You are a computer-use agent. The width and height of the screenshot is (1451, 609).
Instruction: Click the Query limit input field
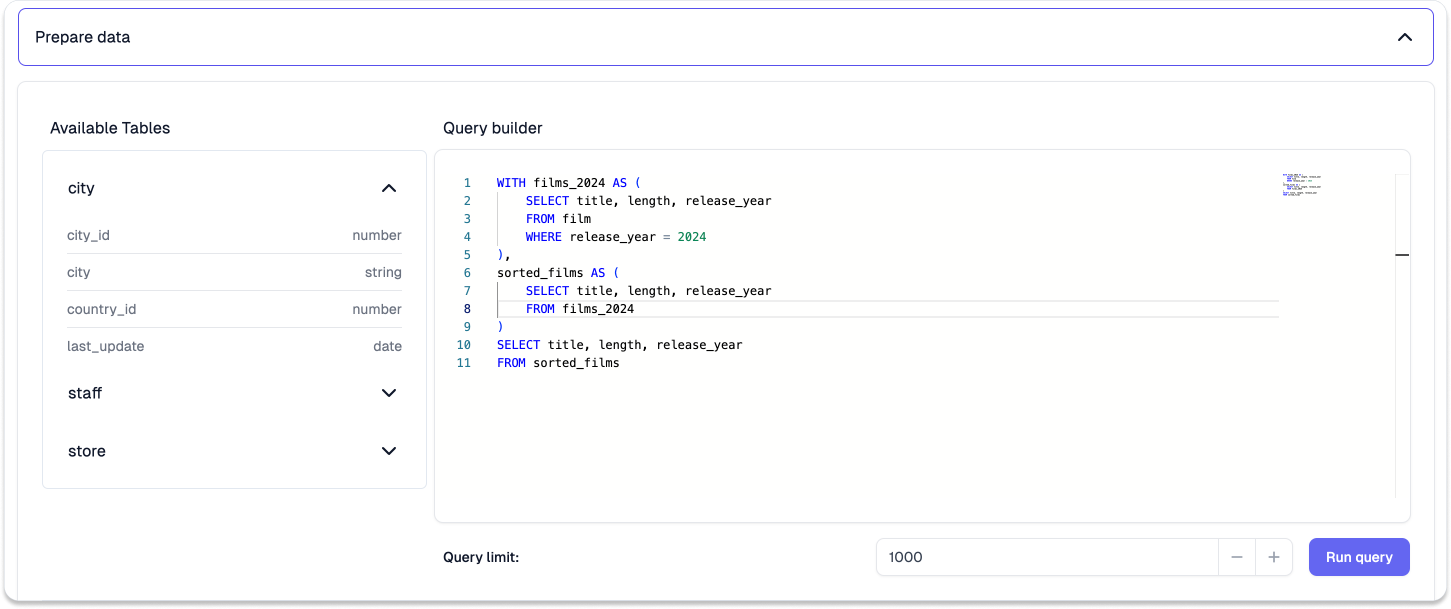1047,557
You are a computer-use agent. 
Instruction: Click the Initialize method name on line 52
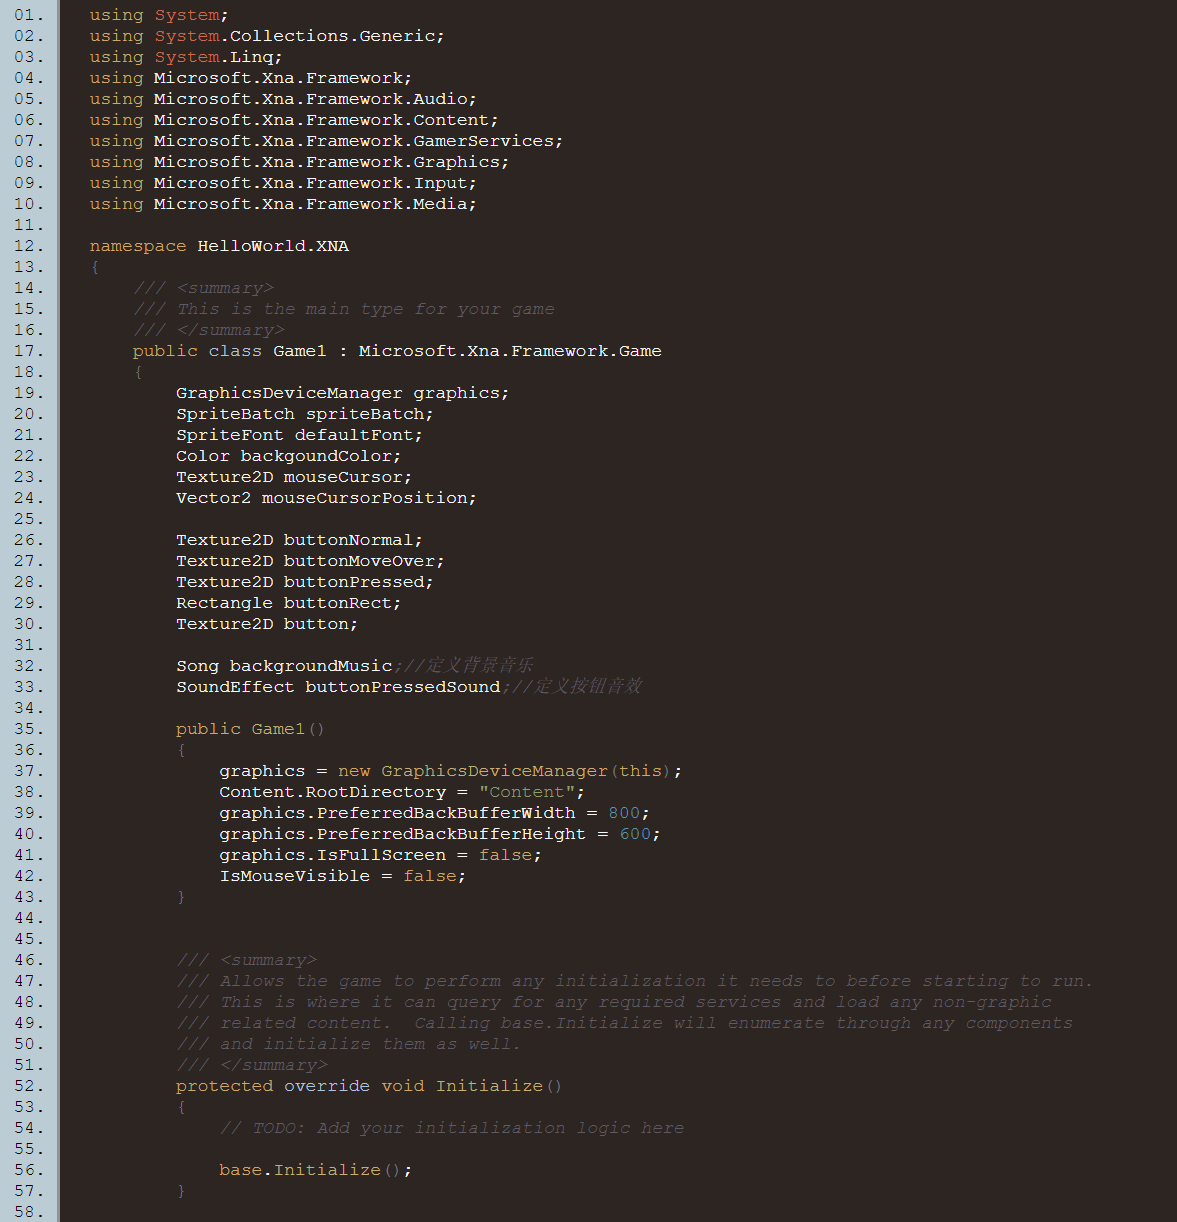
- - - - - - -
**DIRECTION**
Represent each non-blank line of the data above as one string in a JSON list, leaving out the pictures.

**TASK SOLUTION**
[
  "You are a computer-use agent. The width and height of the screenshot is (1451, 609).",
  "Instruction: Click the Query limit input field",
  "1047,557",
  "You are a computer-use agent. ",
  "Instruction: Click the Initialize method name on line 52"
]